Fans waited in line. Yes, there was actually a line. It was the only time that day I didn’t feel like a complete idiot.

I helped the fans get the item ready to be autographed, so they could have some 1-on-1 time with the Sparky Lyle. He was great. Sparky Lyle signed the items, answered questions, chatted them up, posed for photos, and made a bunch of people’s day.

As a kid, I rarely got autographs at baseball card shows. It was pointless paying for something I thought I could get for free at the ballpark.

I made a few exceptions. I got Willie Mays because he’s Willie Mays. I got Jose Canseco because he only scribbled his full name at card shows. I got Robin Ventura because I was obsessed with getting BCF’s for members of the 1988 Olympic team.

At these cards show, I used to mock the guy sitting next to the athlete. What kind of loser has a job where you get an item ready to be autographed by some athlete? Well, now I knew. That was me. I was that loser for the day.

We fed Sparky Lyle the finest ballpark food we had to offer: pizza. The best part of the pizza was the gorgeous girl – the only one in town – who worked that stand.

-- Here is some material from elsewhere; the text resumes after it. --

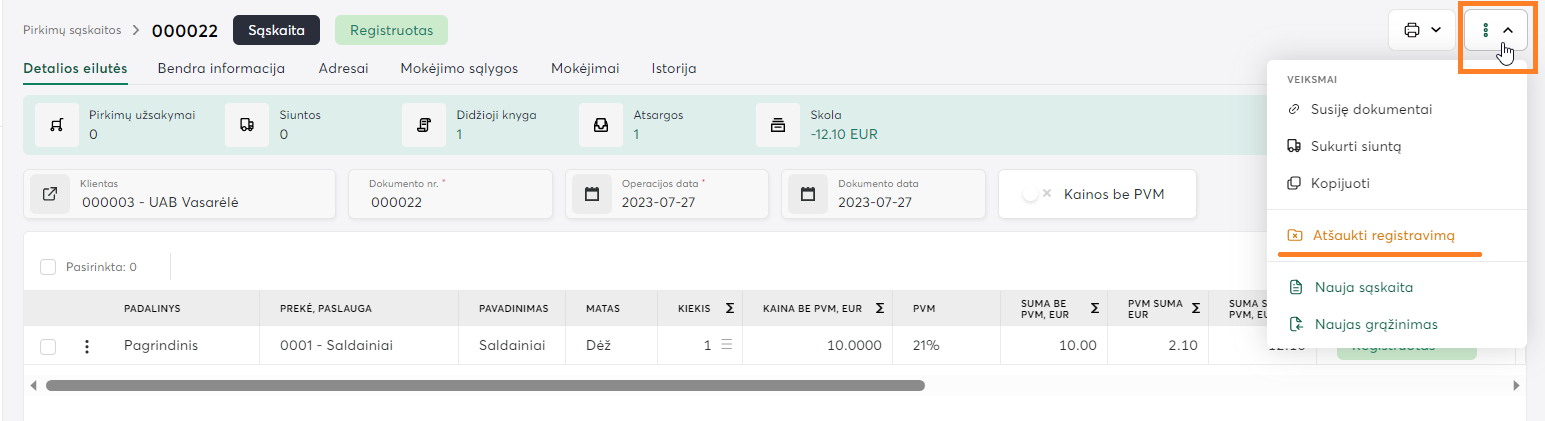Click the Atsargos inventory box icon

[600, 125]
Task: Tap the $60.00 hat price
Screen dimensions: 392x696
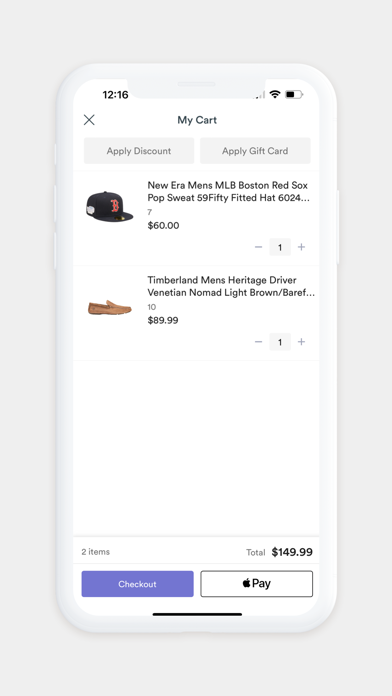Action: [x=163, y=225]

Once all the autographs were done, I took Sparky Lyle back to his hotel. We put him up at the best hotel in Watertown. 

It was a Ramada Inn.

***

The next morning, I picked up Sparky Lyle at the Ramada Inn, made sure he didn’t have to pay the bill, and drove him back to the Syracuse airport. Another hour drive where he was stuck in the car with me.

I don’t remember what we discussed on this drive. I’d like to think it was more stories about Martin and Steinbrenner and groupies. It was probably about the weather.

I do remember thinking to myself if Sparky Lyle loved or hated these appearances. It was probably both.

It’s easy money. You show up, smile, shake hands, take photos, strike out local TV sports anchors, scribble your name a lot, and just have to put up with some intern like me.

It also probably gets old and annoying. Random cities with random people telling you random stories about your career that probably aren’t even true.

Constantly looking into the past for those totally overrated good-ol' days, when there’s better-new days that are possible, is something that I loathe -- even though I admit that’s totally hypocritical considering the point of this “Sharpie Scribble” feature.
 
I guess it goes back to the table at the mall. It must be pretty humbling for a guy who pitched in World Series games at Yankee Stadium to sit at a mall, with me, and hardly anybody coming over to say hello.

I’m terrified at what Sparky Lyle was really thinking at that moment. Maybe he liked it that way, not having to tell Yankees stories because that’s what everybody expects and wants.

Toward the end of the drive to the airport, I handed Sparky Lyle a baseball and asked if he’d sign one more – for me. I told him to write something funny and true about our day together, something I would always remember.

That’s when he wrote, “thanks for putting up with all the shit.”

I didn't see it until I was on my way back to Watertown.

Gawd, I love Sparky Lyle.

2 comments:

Stephen said...

I must have gotten Sparky's autograph outside Memorial Stadium as a kid, 'cause I immediately recognized that signature.

Somewhere around here I've got Roger Maris and Harmon Killebrew's scribbles on a piece of paper. Grandma gave it to me with the story that my mother had gotten it at the small-town Southern ballpark the sluggers barnstormed through on the way up from spring training in '62 or '63. Mom said she remembered and that Mickey Mantle was supposed to make an appearance too but didn't make it -- boy does that sound likely. Oh and the paper . . . the only paper anyone had around . . . waxy paper for wrapping hot dogs in.

fansince53 said...

Great story, Josh - especially the part about the pizza girl - too funny. I have always felt that Sparky knew how to have a good time.

I have learned over the years that former players, especially those from long ago or those who were never really super stars, absolutely love being recognized and acknowledged for their accomplishments and are usually very willing to sign autographs for you (as long as you are not interfering with their privacy, of course).